If we assume that the ISC format is the correct one, then presumably this option is broken in Dnsmasq (?)
How exactly did you produce these code snippets?
When I use tcpdump to watch what ISC is sending, I also get this:
Vendor-Option (43), length 6: 1.4.217.29.45.77
But I am sure that ISC does send 6 bytes and what you see above is just tcpdump's friendly human readable display. It definitely does not send literal dots.
So how did you get the output for DNSmasq?
Ah, maybe the difference is due to Wireshark. I had used that when I did my initial Dnsmasq tests a few days back, but I am using tcpdump from the OPNsense UI now.
I'll sort this out and post back.
Quote from: OPNenthu on May 27, 2025, 11:20:06 AMbut I am using tcpdump from the OPNsense UI now.
There's tcpdump in the UI? :-)
Never noticed. I always SSH in and use, well, tcpdump.
Yes, there is no difference, apart from different tools producing the dump output.

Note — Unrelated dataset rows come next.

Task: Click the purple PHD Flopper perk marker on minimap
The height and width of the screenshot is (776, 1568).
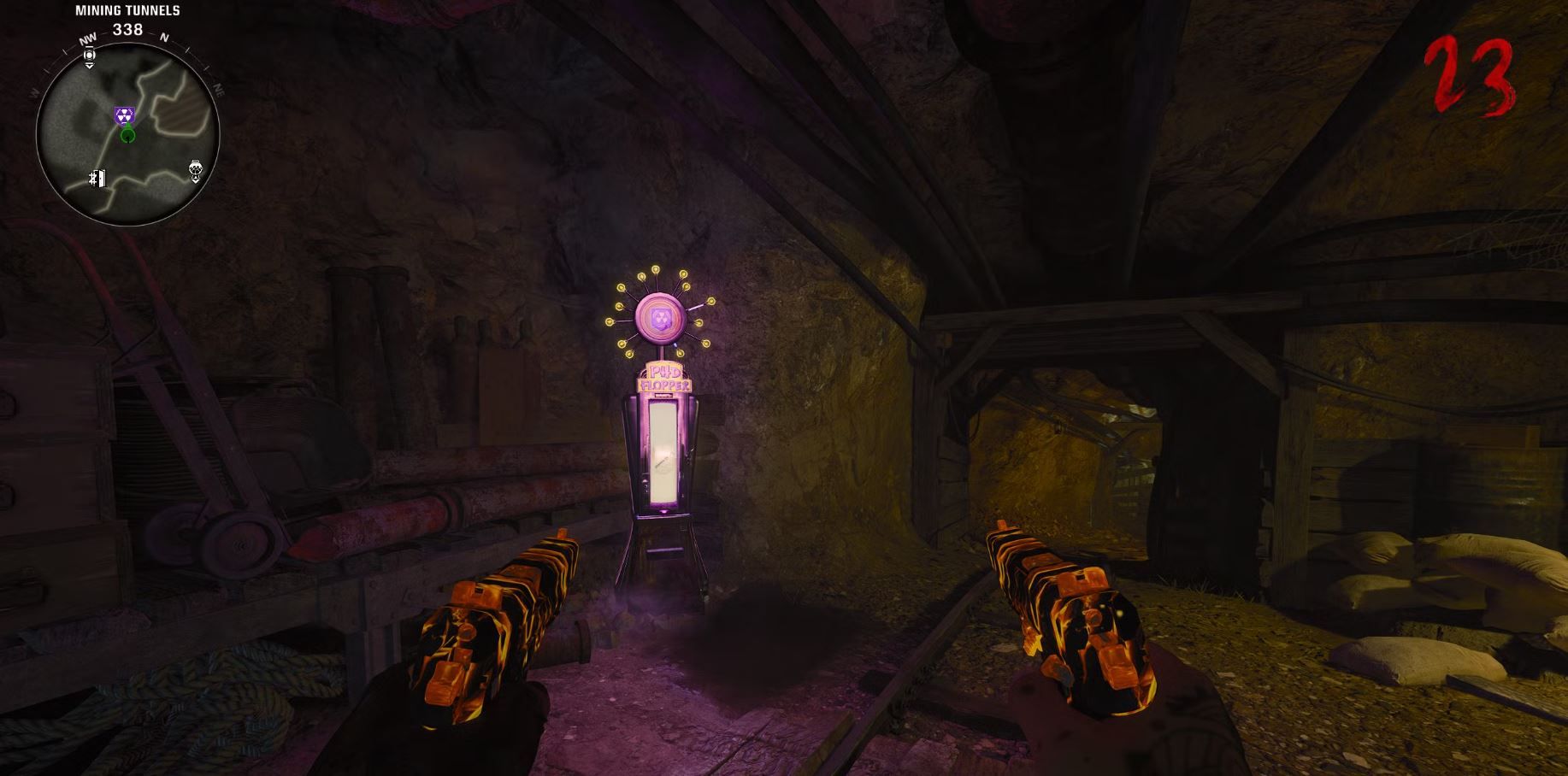Action: pyautogui.click(x=125, y=115)
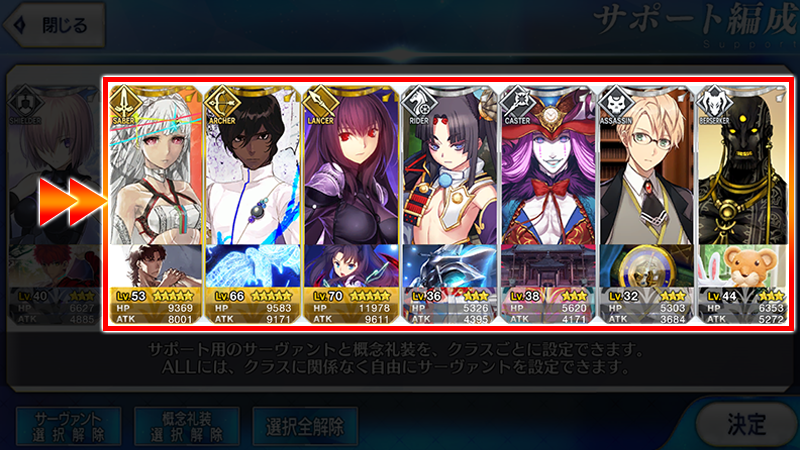Pick the Lancer class servant card
The height and width of the screenshot is (450, 800).
pos(350,165)
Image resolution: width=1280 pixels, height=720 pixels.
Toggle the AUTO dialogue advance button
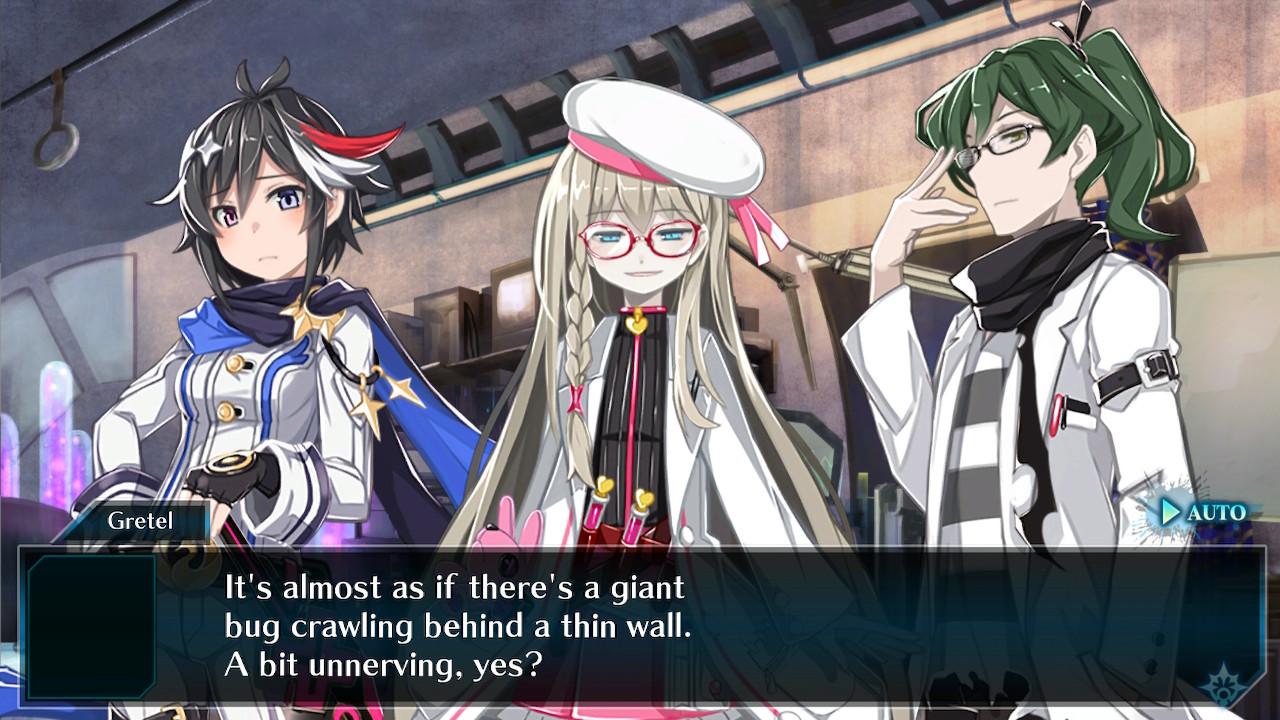coord(1202,513)
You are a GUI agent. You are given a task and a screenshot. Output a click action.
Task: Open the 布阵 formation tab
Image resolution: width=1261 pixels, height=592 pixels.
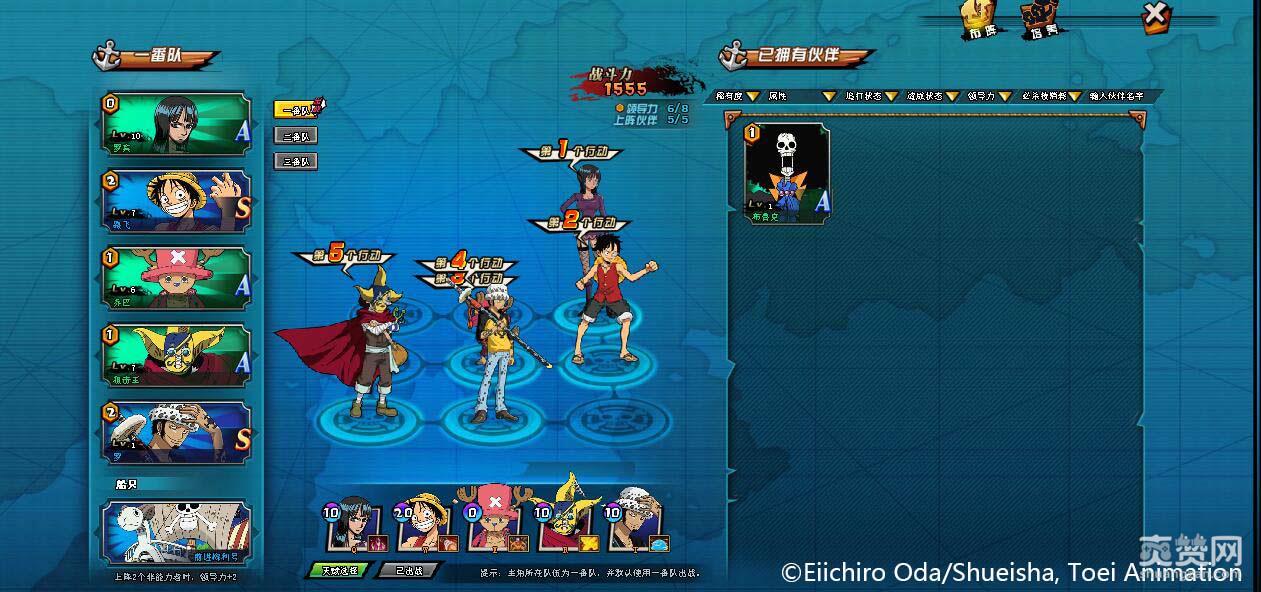tap(981, 20)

I told @OPNenthu this already: https://github.com/opnsense/core/issues/8620#issuecomment-2907679558
I don't remember if I used Wireshark for those examples, but I will anyway retry and mark down the tool used. You are most likely correct.
@Patrick: Interfaces->Diagnostics->Packet Capture. Limited as compared to the CLI but still convenient.
Alright- I don't need to run through every permutation as I can already see the pattern. You guys are right, it's the difference in how each tools displays. Nothing to see here :)
Input Value DHCP Provider PCAP tool Output
01:04:c0:a8:01:10 ISC tcpdump Vendor-Option (43), length 6: 1.4.192.168.1.16
"01:04:c0:a8:01:10" ISC tcpdump Vendor-Option (43), length 17: 48.49.58.48.52.58.99.48.58.97.56.58.48.49.58.49.48
01:04:c0:a8:01:10 ISC Wireshark Option: (43) Vendor-Specific Information Length: 6 Value: 0104c0a80110
"01:04:c0:a8:01:10" ISC Wireshark Option: (43) Vendor-Specific Information Length: 17 Value: 30313a30343a63303a61383a30313a3130
01:04:c0:a8:01:10 Dnsmasq tcpdump Vendor-Option (43), length 6: 1.4.192.168.1.16
So there's still the mystery of why my switch failed to adopt when I used Dnsmasq and the correct input value.
I know that DNS for local hosts was not resolving correctly at the time, but Option 43 should have been picked up. Maybe local hostname resolution is a critical function for UniFi bring-up regardless of Option 43? I'll probably find out in due time with more testing.